The former WMAQ-Ch. 5 reporter is seeking more than $1 million in damages from WBBM-Ch. 2 parent CBS, Channel 2 boss Joe Ahern and others, complaining that a tape it aired of her in bathing attire at the home of a potential news source in July 2007 subjected Jacobson to "enormous public humiliation and disgrace."
Jacobson wound up losing her TV job and, eventually, her home, according to the suit filed Monday in Cook County by attorney Kathleen Zellner on behalf of Jacobson, husband Jaime Anglada and their two children, all of whom alleged to have "suffered from observing the devastating effects on the person they love most."
Jacobson's suit, which states "some would say" she was "the best in the business" before the July 5, 2007, incident was recorded by Channel 2, alleges the station never should have shot the video, should never have aired it and should not have edited it the way it did.
The suit asserts Channel 2 portrayed her as "an adulteress and disreputable reporter" and said the station leaked word of the tape to newspapers, leading to published reports it used to justify airing the video.
Jacobson has said she originally intended to take her kids swimming at Chicago's East Bank Club before she detoured to the Plainfield home of Craig Stebic, whose wife had vanished two months earlier and remains missing to this day, at the invitation of Stebic's sister.
"CBS2 stands by its reporting," a WBBM spokeswoman said in a statement. "Ms.

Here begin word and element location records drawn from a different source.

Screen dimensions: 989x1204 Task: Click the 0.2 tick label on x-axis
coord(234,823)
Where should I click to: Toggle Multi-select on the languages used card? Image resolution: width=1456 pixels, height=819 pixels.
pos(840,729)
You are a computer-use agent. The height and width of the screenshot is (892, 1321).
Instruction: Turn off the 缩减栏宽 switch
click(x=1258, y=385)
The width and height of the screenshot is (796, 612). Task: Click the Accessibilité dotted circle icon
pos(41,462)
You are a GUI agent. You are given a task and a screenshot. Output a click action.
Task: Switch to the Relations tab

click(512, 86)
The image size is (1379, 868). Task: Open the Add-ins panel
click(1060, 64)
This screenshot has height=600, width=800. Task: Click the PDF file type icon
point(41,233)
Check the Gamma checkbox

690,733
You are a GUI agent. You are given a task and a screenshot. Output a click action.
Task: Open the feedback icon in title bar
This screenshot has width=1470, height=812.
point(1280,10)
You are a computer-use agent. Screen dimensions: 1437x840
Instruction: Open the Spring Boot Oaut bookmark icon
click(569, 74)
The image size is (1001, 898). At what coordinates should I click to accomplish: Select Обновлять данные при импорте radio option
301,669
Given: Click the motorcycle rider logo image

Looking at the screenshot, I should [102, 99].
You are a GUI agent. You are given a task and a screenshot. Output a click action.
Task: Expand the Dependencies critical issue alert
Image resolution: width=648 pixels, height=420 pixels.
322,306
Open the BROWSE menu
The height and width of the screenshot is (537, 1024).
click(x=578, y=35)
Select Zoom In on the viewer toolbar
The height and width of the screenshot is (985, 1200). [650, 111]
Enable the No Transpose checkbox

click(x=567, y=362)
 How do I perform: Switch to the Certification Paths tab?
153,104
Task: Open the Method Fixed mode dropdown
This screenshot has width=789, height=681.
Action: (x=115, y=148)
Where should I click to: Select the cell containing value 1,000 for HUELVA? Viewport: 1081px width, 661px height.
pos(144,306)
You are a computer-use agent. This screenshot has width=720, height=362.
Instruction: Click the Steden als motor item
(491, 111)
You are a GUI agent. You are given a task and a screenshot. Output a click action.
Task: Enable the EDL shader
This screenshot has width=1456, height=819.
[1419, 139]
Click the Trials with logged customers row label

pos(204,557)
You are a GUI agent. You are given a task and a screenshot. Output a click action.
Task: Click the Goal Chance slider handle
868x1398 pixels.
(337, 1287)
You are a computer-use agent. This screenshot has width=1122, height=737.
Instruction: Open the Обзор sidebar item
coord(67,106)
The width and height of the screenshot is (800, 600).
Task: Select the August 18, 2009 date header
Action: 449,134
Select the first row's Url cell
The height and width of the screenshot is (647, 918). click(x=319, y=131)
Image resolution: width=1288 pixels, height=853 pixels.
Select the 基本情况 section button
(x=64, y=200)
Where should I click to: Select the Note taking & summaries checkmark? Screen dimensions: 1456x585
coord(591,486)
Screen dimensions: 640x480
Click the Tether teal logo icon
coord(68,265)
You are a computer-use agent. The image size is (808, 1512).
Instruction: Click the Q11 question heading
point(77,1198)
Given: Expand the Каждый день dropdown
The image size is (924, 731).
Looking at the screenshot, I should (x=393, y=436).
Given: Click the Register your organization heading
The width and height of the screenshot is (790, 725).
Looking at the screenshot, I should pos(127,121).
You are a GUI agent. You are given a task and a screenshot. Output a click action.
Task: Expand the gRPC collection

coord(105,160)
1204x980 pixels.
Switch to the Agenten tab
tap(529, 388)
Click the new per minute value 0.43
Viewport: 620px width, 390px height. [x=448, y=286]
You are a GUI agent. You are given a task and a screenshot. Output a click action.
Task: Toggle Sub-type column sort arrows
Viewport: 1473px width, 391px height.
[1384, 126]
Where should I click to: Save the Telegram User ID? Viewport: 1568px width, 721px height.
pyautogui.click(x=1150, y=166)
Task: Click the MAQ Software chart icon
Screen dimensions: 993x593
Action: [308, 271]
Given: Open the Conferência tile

Jacobson's claims have no merit, and we look forward to vigorously defending ourselves in court."
Jacobson did not return a call for comment Monday night, and Zellner's office said the attorney was unavailable. NBC-owned WMAQ, Jacobson's ex-employer, declined to comment.
Whatever journalistic splash Jacobson had hoped to make by Stebic's pool by ingratiating herself with potential sources instead resulted in the self-inflicted sting of a belly flop, reported everywhere from England to Australia. Even Geraldo Rivera weighed in, decrying her ethics and calling her dismissal "a no-brainer" on Fox News Channel.
Jacobson's lawsuit cites an episode of NBC's "Law & Order" in which Lara Flynn Boyle played an ambitious reporter having an affair with a murder suspect. Apart from Boyle wearing a swimsuit and towel similar to Jacobson's, the episode's premise was far removed from anything that happened in Plainfield.
Zellner told the Chicago Tribune last year that before Channel 2 aired the tape, she had called the station to ask about the tape's status. She said she was concerned about what people might have been saying about what was on the unseen tape, already the talk of Chicago's TV newsrooms.
"I just heard some distortions of it," Zellner said. "No one was sitting in a hot tub. She wasn't anywhere near [Stebic]." ."
Sources told the Chicago Tribune last year that Jacobson's decision to brief police on her interaction with Stebic, without telling her WMAQ bosses, played a role in her ouster. That breach of standards, which made her a part of a story she was covering, one she had been warned she was getting too close to, was just the latest incident to cause bosses to lose their confidence in Jacobson's judgment, the sources said.
While one Chicago TV executive at the time called Jacobson's misstep "egregious," another said she might have survived it had it not been for an accumulation of incidents.